Cooking with the young

I’ve been cooking with young people this week. It started on Sunday when my favorite cooking partner—Anna Lei—came to my house after church so we could work on her 4-H demonstration. She wanted to demonstrate how to make the breakfast panini we created for the Farmer’s Market this summer.

Since her demonstration required a recipe, we had to write down what we had done. Here’s what we came up with for our recipe.

Annabeth Egg

Warm a skillet on medium. Add ½ pound sausage to the skillet to brown.

Drizzle olive oil in another skillet that you can also put in the oven. Turn on medium.

Chop ½ onion. Add to skillet and sauté. Chop other vegetables you like (spinach, green peppers, etc.) and add to skillet. If you like garlic, chop and add to vegetables.

While the vegetables soften, mix 3 eggs, salt, pepper, pinch of cream of tarter, 1/8 cup water and 1/8 cup milk. Pour into skillet with vegetables. As it cooks, run a spatula around the outside of the egg circle so the uncooked eggs can seep down and cook. Sprinkle your favorite cheese all over cooking eggs. When the bottom is cooked but the top is still runny, put the skillet under the broiler until the top is nicely browned.

Makes three or four sandwiches.

Breakfast Panini

Turn on panini maker to warm.

Take the Annabeth Egg out of the skillet and cut pieces to match the size of your bread. Spread Dijon mustard (or your favorite condiment) on the bread. Slice a tomato and add a tomato slice. Put egg on sandwich and top with a second piece of bread. Drizzle olive oil on the bread and spread with a pastry brush.

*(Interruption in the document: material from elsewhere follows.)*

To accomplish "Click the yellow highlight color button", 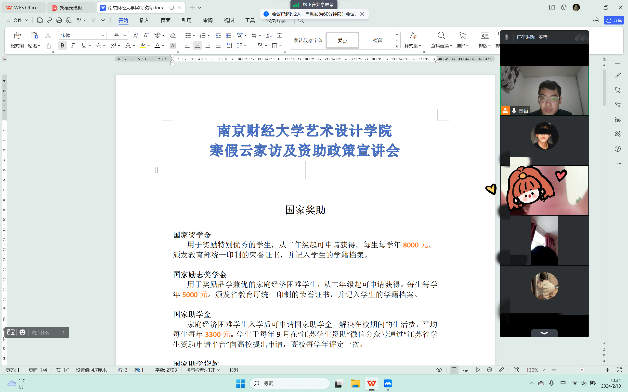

Put on panini maker with olive oil side down. Drizzle oil on the other side and spread with brush. Close panini maker, pressing down slightly. Cook three minutes then remove, slice and enjoy!


While Anna Lei was here, we didn’t actually make panini but gnocchi instead. Those little potato dumplings are so much fun to make and even more fun to eat. Jim agreed they were a 10.

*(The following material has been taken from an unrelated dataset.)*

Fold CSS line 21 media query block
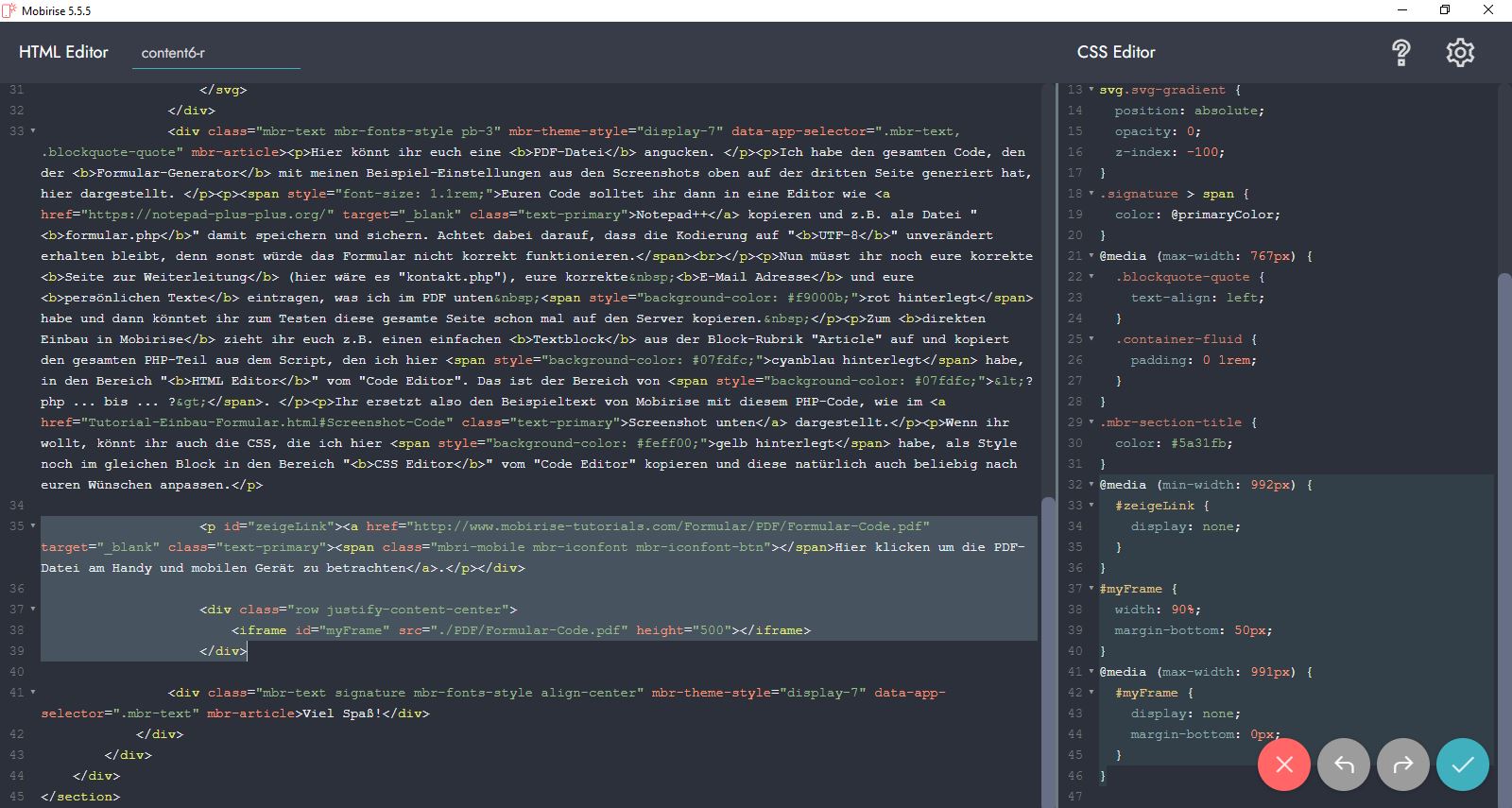 (x=1091, y=256)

My week of cooking with the young continued yesterday when I took on the challenge of cooking with 10 middle school girls. Since they asked to make pizzas and pasta but we had a limited amount of time, and even more limited cooking tools at the school, I tried to introduce them to healthy choices even though we couldn’t make everything from scratch. We used bagels, English muffins and flatbread for our pizza base. We discussed the difference between using whole wheat and white flour. While they seemed to understand the rationale for whole wheat, not one of them chose to use the whole wheat English muffins.

To top the pizzas we had marinara sauce, tomato paste and pesto to choose from. In addition, we caramelized onions, sautéed spinach and mushrooms and had Canadian bacon, chicken breast, kalamata olives (no one but me liked them), mozzarella cheese and parmesan cheese. For our pasta, we tried four cheese tortellini and chicken and prosciutto tortellini. Most of the girls happily tried both of them.

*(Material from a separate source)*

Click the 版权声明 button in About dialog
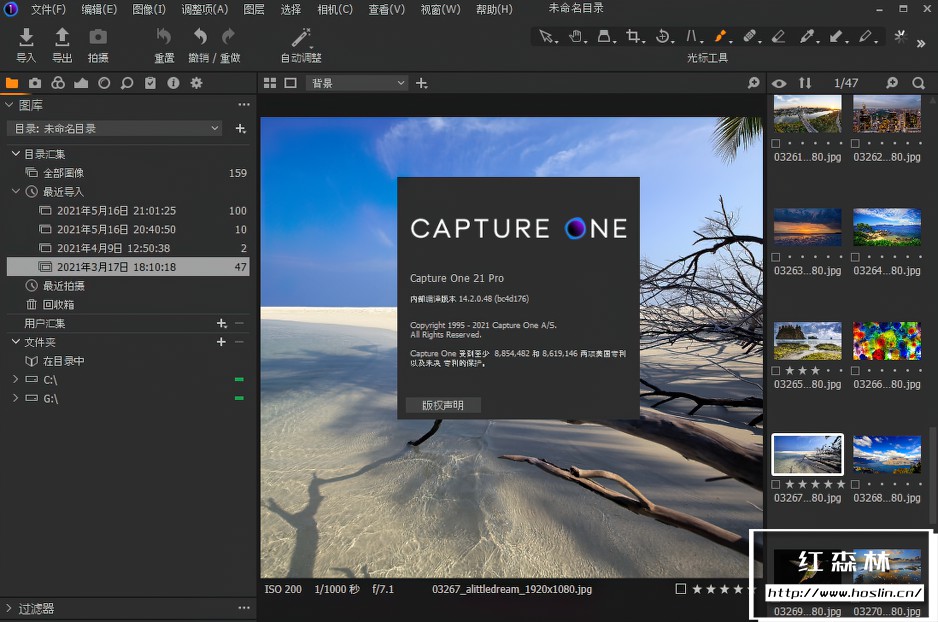This screenshot has height=622, width=938. coord(443,405)
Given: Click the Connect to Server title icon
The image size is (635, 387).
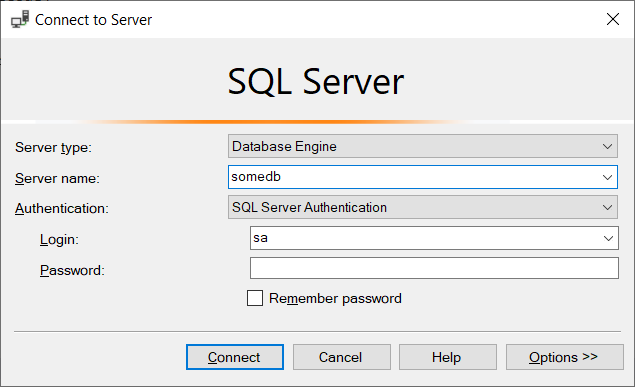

The choices I gave them were healthier than what they had asked to top the pizzas with (pepperoni and macaroni and cheese were two of their choices) and they liked most of what they tried. I think the next time around I’ll try cooking with them when we can choose from a basket of fresh fruits and vegetables from my garden. Then we could try making garden vegetable panini. Maybe Anna Lei and I will test out the recipe first!